*Problem requirements*
From the excerpted text that follows, translate this sentence into Spanish: "An annual meeting of stockholders for the election of directors to succeed those whose terms expire and for the transaction of such other business as may properly come before the meeting, shall be held at such place, if any, on such date, and at such time as shall be fixed in the manner provided in the Bylaws."

*Excerpted text*
-- start --
C. An annual meeting of stockholders for the election of directors to succeed those whose terms expire and for the transaction of such other business as may properly come before the meeting, shall be held at such place, if any, on such date, and at such time as shall be fixed in the manner provided in the Bylaws.

ARTICLE IX

COMPETITION AND CORPORATE OPPORTUNITIES

A. In recognition and anticipation that (i) certain directors, principals, members, officers, associated funds, employees and/or other representatives of one or more of the Investors and their respective Affiliates (as defined below) may serve as directors, officers or agents of the Corporation, (ii) one or more of the Investors and their respective Affiliates may now engage and may continue to engage in the same or similar activities or related lines of business as those in which the Corporation, directly or indirectly, may engage and/or other business activities that overlap with or compete with those in which the Corporation, directly or indirectly, may engage, and (iii) members of the Board who are not employees of the Corporation (“Non-Employee Directors”) and their respective Affiliates may now engage and may continue to engage in the same or similar activities or related lines of business as those in which the Corporation, directly or indirectly, may engage and/or other business activities that overlap with or compete with those in which the Corporation, directly or indirectly, may engage, the provisions of this Article IX are set forth to regulate and define the conduct of certain affairs of the Corporation with respect to certain classes or categories of business opportunities as they may involve any of the Investors, the Non-Employee Directors or their respective Affiliates and the powers, rights, duties and liabilities of the Corporation and its directors, officers and stockholders in connection therewith.
-- end --
*Data extract*
-- start --
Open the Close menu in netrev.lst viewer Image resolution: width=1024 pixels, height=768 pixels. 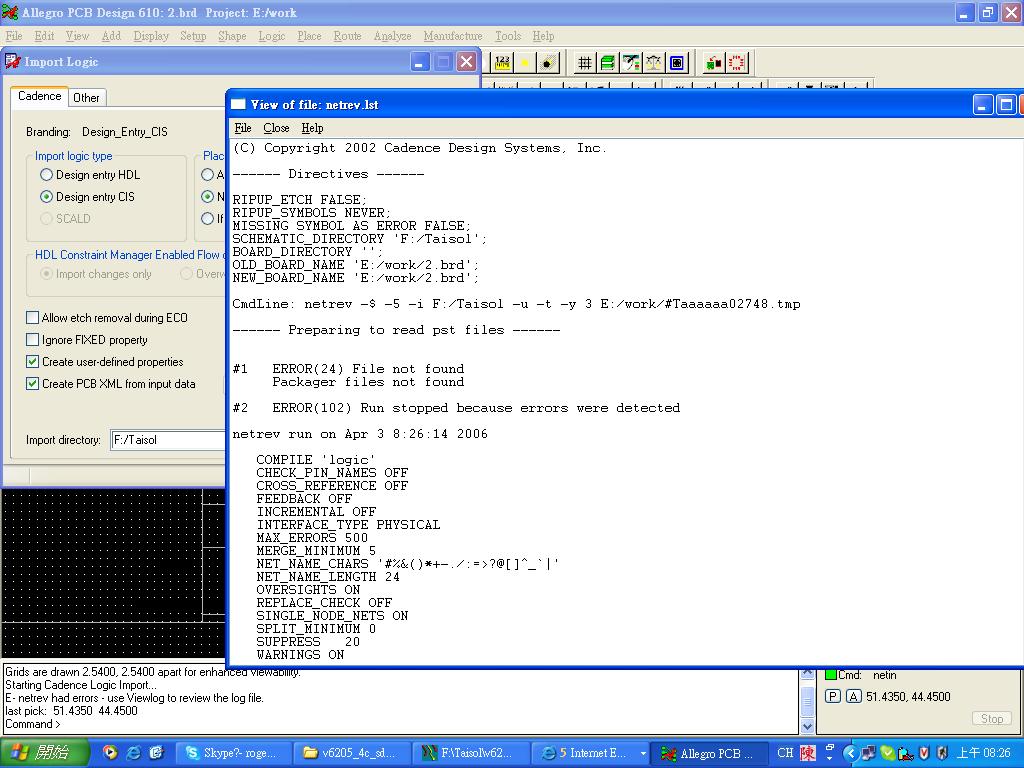[276, 128]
-- end --
*Full output*
Se celebrará una junta anual de accionistas para la elección de consejeros que sucedan a aquellos cuyos mandatos expiren y para el tratamiento de cualesquiera otros asuntos que puedan presentarse debidamente ante la junta, en el lugar, si lo hubiere, en la fecha y a la hora que se fijen en la forma prevista en los Estatutos.